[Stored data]
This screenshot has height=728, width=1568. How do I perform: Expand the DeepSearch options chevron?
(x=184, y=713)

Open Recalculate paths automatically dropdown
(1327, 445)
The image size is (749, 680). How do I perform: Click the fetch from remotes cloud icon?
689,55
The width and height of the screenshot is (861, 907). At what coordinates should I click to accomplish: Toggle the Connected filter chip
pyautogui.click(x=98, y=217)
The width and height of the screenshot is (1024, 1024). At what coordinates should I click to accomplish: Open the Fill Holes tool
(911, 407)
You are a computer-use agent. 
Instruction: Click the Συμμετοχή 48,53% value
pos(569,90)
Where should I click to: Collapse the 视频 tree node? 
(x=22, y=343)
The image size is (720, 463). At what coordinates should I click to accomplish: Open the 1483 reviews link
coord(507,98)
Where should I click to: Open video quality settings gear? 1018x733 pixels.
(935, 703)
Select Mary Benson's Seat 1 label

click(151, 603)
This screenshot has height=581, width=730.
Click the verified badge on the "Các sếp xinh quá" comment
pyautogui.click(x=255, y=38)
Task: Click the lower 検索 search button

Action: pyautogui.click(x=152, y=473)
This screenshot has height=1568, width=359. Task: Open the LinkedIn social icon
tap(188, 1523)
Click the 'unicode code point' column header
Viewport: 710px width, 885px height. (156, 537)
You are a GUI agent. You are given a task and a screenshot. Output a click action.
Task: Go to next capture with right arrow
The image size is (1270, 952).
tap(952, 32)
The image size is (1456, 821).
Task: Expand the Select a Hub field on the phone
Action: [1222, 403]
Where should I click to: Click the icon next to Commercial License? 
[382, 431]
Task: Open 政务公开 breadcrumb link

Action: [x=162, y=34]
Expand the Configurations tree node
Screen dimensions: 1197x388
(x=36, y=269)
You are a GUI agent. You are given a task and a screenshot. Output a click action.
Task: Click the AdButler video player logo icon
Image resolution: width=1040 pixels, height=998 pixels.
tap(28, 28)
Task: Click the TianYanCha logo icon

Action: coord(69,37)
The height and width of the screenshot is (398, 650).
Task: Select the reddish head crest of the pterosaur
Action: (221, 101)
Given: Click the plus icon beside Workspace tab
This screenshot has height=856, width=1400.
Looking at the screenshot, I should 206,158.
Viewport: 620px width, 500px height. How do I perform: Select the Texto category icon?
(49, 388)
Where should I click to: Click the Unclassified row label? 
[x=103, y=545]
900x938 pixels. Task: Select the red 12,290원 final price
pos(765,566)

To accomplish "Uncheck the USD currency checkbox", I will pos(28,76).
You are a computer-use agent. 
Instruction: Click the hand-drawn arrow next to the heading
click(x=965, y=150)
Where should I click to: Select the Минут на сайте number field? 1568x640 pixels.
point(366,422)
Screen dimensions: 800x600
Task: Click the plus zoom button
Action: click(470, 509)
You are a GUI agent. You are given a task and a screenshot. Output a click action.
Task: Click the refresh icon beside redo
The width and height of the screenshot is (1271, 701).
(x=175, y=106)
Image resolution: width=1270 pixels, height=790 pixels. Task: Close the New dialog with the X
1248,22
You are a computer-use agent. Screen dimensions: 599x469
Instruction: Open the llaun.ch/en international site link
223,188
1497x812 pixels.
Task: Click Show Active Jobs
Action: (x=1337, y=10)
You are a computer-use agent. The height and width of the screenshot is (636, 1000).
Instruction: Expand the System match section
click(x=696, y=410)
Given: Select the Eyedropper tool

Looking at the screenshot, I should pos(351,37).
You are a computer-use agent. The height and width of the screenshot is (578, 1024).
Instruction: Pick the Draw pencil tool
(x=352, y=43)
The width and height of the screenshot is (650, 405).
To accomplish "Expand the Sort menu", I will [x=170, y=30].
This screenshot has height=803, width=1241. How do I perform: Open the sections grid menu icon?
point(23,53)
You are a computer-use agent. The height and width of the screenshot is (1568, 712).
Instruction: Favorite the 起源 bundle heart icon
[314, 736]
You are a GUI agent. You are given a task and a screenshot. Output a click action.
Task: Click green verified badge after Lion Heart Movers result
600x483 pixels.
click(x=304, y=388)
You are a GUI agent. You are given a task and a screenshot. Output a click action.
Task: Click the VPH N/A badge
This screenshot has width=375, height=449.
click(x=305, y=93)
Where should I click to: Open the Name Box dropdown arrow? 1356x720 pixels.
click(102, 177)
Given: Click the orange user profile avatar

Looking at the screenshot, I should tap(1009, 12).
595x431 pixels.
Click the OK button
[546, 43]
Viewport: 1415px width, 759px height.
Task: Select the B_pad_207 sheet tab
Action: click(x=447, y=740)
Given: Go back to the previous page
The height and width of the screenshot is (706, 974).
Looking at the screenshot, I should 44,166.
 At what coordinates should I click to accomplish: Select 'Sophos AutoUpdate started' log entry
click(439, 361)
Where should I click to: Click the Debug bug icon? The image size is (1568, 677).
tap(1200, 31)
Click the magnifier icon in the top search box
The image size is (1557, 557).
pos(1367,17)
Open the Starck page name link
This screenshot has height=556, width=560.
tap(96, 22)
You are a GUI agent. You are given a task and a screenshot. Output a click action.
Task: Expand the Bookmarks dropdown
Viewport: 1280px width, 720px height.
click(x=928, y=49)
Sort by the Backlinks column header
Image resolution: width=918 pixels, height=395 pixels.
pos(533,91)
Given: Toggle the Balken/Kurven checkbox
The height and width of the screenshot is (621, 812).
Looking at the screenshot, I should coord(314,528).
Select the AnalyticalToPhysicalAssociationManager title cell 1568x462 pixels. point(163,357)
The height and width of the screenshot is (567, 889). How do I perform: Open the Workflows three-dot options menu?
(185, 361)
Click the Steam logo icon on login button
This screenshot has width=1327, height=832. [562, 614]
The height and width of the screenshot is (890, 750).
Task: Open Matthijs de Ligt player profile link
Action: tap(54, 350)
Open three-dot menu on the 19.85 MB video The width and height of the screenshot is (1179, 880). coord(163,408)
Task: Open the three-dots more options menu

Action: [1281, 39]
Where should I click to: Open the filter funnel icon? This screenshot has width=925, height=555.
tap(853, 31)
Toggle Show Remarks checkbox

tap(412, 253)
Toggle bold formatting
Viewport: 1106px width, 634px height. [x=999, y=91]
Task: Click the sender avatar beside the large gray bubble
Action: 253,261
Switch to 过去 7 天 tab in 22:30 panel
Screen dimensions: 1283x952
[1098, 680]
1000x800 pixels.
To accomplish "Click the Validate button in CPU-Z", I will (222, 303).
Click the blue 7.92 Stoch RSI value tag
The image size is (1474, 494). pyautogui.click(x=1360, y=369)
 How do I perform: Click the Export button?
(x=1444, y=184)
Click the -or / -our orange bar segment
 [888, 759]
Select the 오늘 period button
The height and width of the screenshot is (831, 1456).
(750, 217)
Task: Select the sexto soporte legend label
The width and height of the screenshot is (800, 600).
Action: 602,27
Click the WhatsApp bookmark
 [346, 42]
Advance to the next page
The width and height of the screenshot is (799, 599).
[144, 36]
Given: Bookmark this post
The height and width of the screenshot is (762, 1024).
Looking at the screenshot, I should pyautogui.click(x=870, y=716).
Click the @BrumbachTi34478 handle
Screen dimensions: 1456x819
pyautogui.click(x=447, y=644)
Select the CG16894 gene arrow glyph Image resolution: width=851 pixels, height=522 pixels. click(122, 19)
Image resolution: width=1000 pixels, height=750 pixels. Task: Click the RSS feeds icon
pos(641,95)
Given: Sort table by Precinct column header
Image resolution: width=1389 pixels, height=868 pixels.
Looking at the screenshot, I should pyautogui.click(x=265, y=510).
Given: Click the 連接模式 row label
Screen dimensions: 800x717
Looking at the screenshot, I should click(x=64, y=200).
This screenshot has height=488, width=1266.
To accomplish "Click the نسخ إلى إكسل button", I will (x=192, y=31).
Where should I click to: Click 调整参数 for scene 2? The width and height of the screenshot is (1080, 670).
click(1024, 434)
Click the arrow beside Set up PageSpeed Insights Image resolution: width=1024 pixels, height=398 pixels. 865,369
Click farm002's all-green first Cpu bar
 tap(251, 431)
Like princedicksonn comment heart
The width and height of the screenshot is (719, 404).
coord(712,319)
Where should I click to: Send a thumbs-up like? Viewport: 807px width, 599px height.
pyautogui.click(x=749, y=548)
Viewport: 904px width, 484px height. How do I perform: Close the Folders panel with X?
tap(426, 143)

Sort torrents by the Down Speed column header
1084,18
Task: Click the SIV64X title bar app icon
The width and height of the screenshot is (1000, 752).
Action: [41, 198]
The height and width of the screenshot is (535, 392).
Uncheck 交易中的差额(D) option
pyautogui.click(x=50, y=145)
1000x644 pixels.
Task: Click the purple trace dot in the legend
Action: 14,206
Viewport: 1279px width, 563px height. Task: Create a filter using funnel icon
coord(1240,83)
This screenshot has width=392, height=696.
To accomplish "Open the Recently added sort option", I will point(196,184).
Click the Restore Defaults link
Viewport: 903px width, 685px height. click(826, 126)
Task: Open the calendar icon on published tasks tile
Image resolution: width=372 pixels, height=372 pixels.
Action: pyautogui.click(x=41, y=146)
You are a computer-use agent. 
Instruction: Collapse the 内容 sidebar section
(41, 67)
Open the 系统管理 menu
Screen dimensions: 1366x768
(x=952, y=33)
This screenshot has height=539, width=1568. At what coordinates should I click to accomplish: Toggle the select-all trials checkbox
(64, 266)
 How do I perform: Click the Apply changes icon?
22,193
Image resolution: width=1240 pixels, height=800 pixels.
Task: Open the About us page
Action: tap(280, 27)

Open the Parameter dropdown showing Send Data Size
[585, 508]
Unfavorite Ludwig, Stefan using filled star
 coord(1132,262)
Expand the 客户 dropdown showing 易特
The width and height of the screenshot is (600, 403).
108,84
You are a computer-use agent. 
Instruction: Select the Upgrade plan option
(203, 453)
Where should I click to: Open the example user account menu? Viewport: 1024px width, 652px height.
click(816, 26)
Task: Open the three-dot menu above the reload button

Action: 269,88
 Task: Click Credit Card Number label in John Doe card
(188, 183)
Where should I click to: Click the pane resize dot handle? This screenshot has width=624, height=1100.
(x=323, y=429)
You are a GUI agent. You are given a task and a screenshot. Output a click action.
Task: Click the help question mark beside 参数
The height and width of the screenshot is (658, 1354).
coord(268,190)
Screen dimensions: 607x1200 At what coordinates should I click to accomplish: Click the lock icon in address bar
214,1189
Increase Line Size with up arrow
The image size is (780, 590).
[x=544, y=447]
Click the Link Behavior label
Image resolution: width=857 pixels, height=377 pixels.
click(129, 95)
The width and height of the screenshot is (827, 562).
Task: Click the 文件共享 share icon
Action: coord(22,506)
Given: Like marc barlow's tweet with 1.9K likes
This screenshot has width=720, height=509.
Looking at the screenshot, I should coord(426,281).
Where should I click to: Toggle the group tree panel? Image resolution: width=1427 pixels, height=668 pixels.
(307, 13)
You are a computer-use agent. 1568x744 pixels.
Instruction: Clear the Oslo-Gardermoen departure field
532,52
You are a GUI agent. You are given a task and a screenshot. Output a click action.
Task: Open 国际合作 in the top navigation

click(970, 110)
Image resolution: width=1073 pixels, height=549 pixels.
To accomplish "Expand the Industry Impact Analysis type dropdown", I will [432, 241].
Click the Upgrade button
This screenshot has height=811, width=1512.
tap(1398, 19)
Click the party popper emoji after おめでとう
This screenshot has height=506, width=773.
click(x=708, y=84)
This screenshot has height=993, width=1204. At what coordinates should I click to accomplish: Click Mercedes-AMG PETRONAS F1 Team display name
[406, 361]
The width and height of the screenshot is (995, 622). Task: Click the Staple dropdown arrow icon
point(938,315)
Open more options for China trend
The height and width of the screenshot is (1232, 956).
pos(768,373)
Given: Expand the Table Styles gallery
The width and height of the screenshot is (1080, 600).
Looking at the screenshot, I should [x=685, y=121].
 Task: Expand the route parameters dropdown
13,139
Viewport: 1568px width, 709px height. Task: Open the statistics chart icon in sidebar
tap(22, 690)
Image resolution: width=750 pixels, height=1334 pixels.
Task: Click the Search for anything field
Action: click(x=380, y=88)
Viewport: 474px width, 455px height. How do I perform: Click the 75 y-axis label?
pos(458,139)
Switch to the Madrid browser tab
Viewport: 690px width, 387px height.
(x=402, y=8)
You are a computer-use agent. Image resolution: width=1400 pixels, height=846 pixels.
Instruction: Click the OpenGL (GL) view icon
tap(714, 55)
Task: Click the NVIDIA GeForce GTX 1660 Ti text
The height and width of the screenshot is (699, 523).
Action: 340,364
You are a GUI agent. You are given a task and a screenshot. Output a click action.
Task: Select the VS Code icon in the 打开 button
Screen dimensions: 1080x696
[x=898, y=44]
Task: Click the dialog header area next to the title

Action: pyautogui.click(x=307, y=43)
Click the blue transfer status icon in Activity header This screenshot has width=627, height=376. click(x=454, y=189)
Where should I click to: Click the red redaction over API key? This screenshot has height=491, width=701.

What is needed:
Only the lines from the beginning of the entries through the line bearing "Task: Go to next capture with right arrow" should be returned, each exactly as written.

Response area:
This screenshot has height=728, width=1568. How do I perform: Expand the DeepSearch options chevron?
(x=184, y=713)

Open Recalculate paths automatically dropdown
(1327, 445)
The image size is (749, 680). How do I perform: Click the fetch from remotes cloud icon?
689,55
The width and height of the screenshot is (861, 907). At what coordinates should I click to accomplish: Toggle the Connected filter chip
pyautogui.click(x=98, y=217)
The width and height of the screenshot is (1024, 1024). At what coordinates should I click to accomplish: Open the Fill Holes tool
(911, 407)
You are a computer-use agent. 
Instruction: Click the Συμμετοχή 48,53% value
pos(569,90)
Where should I click to: Collapse the 视频 tree node? 
(x=22, y=343)
The image size is (720, 463). At what coordinates should I click to accomplish: Open the 1483 reviews link
coord(507,98)
Where should I click to: Open video quality settings gear? 1018x733 pixels.
(935, 703)
Select Mary Benson's Seat 1 label

click(151, 603)
This screenshot has height=581, width=730.
Click the verified badge on the "Các sếp xinh quá" comment
pyautogui.click(x=255, y=38)
Task: Click the lower 検索 search button

Action: pyautogui.click(x=152, y=473)
This screenshot has height=1568, width=359. Task: Open the LinkedIn social icon
tap(188, 1523)
Click the 'unicode code point' column header
Viewport: 710px width, 885px height. (156, 537)
You are a GUI agent. You are given a task and a screenshot. Output a click action.
Task: Go to next capture with right arrow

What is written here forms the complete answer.